By TAMMYE NASH | Senior Editor nash@dallasvoice.com

LGBT group renews push for independent investigation after department suspends 3 officers for a total of 5 days in response to Rainbow Lounge raid

LENDING AN EAR | Gay Fort Worth City Councilmember Joel Burns, left, stands listening with others in the crowd outside the Rainbow Lounge on Thursday as Police Chief Jeffrey Halstead, right, announces the results of his department’s internal investigations into the June 28 raid on the gay nightclub. (Tammye Nash/Dallas Voice)

FORT WORTH — The disciplinary actions handed down to three Fort Worth police officers for their part in the June 28 raid on the Rainbow Lounge were "absolutely inadequate," according to Jon Nelson, spokesman for the LGBT community group formed in the wake of the raid.

Two officers, including the sergeant in charge of the Fort Worth officers that night, were given one-day suspensions. A third officer was suspended for three days.

Police Chief Jeffrey Halstead announced the suspensions at a press conference Thursday morning, Nov. 5, on Jennings Street outside the Rainbow Lounge.

Halstead also announced that two lengthy internal investigations conducted by his department had concluded that none of the Fort Worth officers used excessive force during the raid.

Nelson, who also spoke at the press conference, said the FWPD report "falls far short" in terms of disciplinary actions, and reiterated his organization’s earlier call for an independent investigation into the incident."Five days suspension total is wholly inadequate for what happened that night at the Rainbow Lounge. … Five days — what message does that send to the LGBT community of Fort Worth? It’s like a kid being told to go to the principal’s office, and the principal just saying, ‘Don’t do that again,’" Nelson said.

Halstead said during the press conference that he has given the entire report on his department’s investigations and their findings to the Department of Justice for review.

Nelson also said he was unhappy to learn that the investigation made no effort to explain why the raid happened.

Jon Nelson
Chief Halstead

Noting that Fort Worth officers had met at 4 p.m. on Saturday, June 27, to plan their inspections later that evening on three bars, Rainbow Lounge and two primarily Hispanic nightclubs located a few blocks away on Rosedale.

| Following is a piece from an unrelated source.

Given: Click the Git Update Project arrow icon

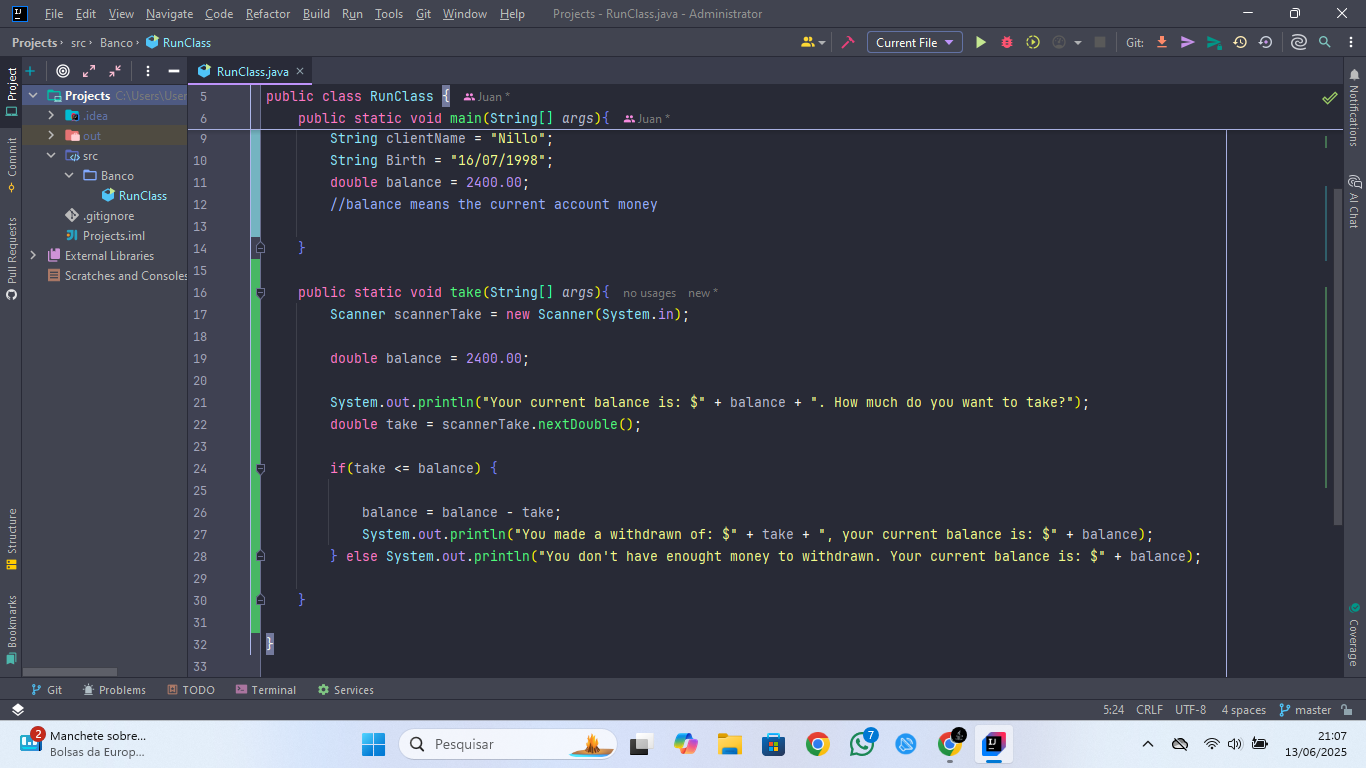Looking at the screenshot, I should (1162, 42).
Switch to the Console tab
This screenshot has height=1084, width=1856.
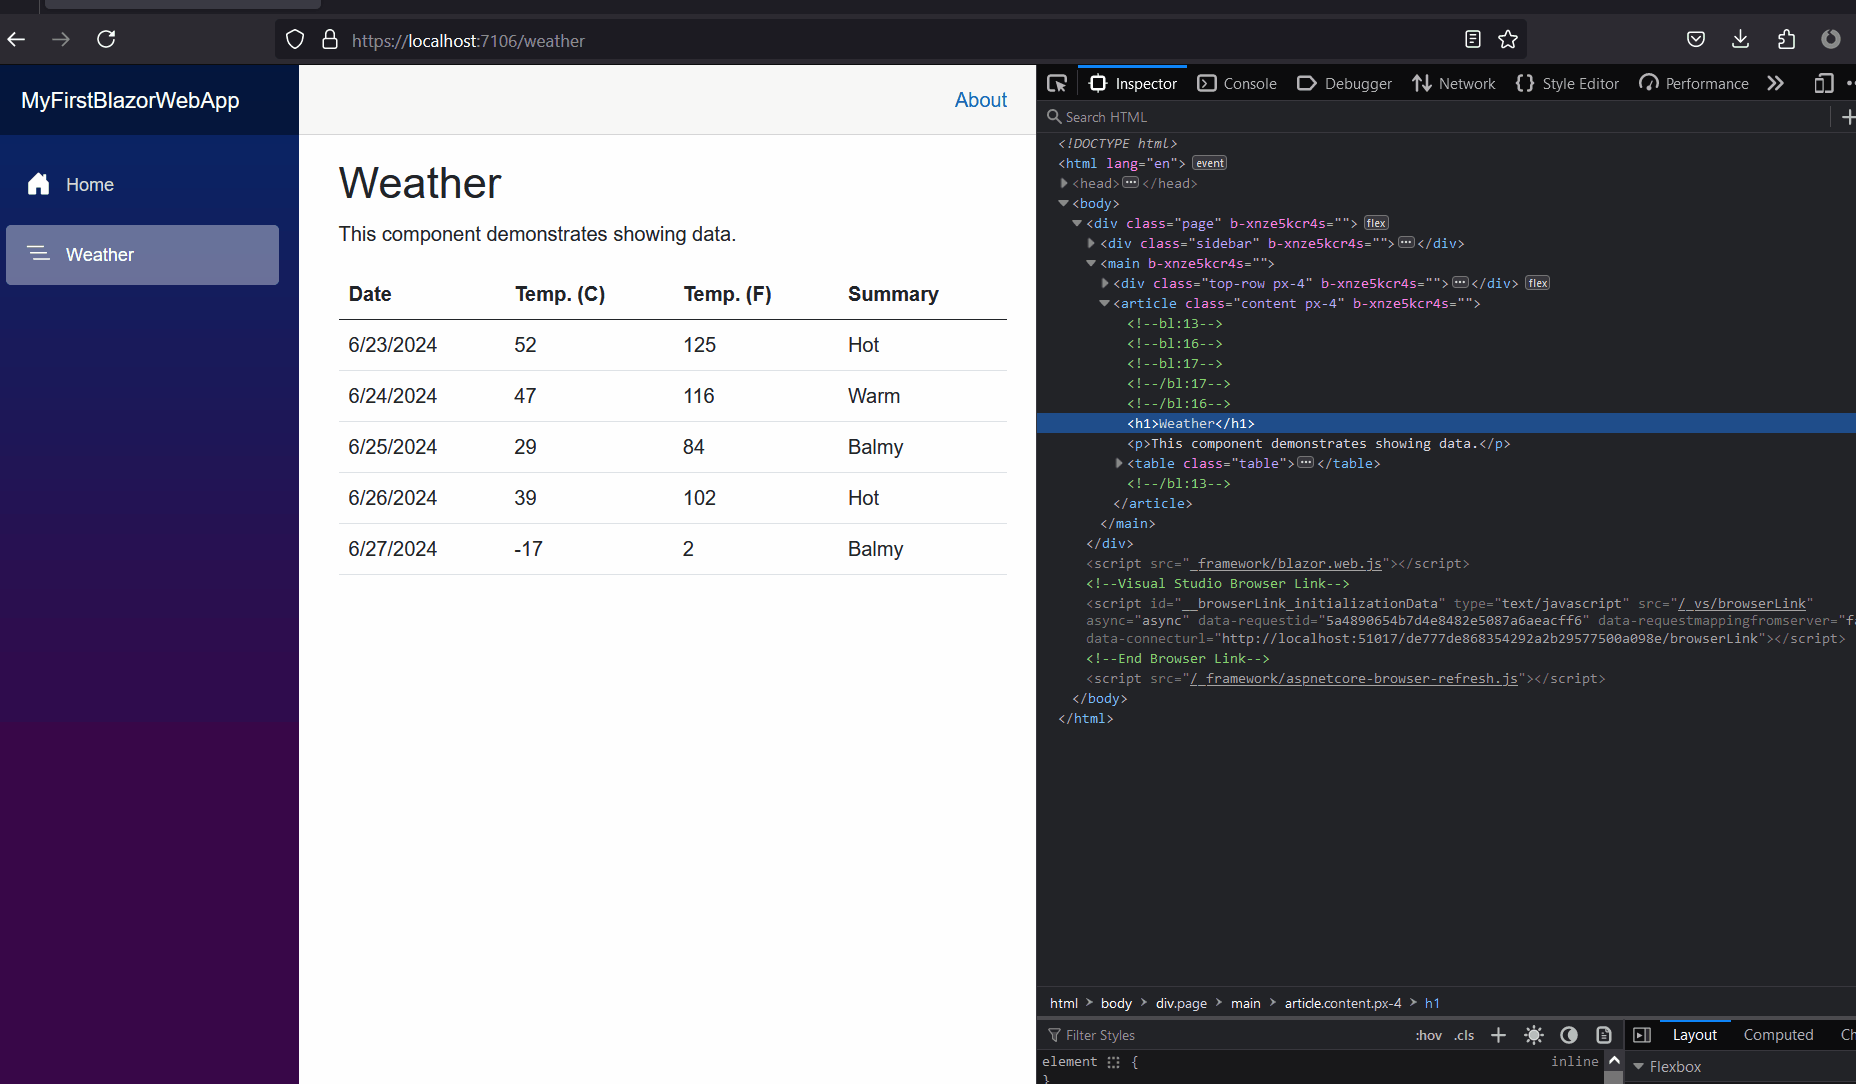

The other two bars, Nelson said, had been open for some time and both already had been cited several times for numerous violations, while the Rainbow Lounge had been open only nine days and had no previous violations.

"And yet, they made the decision to use the same force, the same number on a bar that had never even been inspected for any reason. Someone in charge should have said, right then, ‘No. We can’t do that. … No officer, whether he is a rookie or a seasoned veteran, would think that was appropriate. They all had an ethical obligation to say, ‘No, we can’t do that.’"

Halstead said he chose to "respectfully disagree" with Nelson on the question of the disciplinary actions and whether officers used excessive force. Many times, Halstead said, what citizens may perceive as excessive force "is different from what the policy defines as excessive force."

Gay Fort Worth City Councilmember Joel Burns said Thursday morning would not comment on the disciplinary actions handed down in connection with the Rainbow Lounge raid, saying only that such decisions are "the police chief’s prerogative."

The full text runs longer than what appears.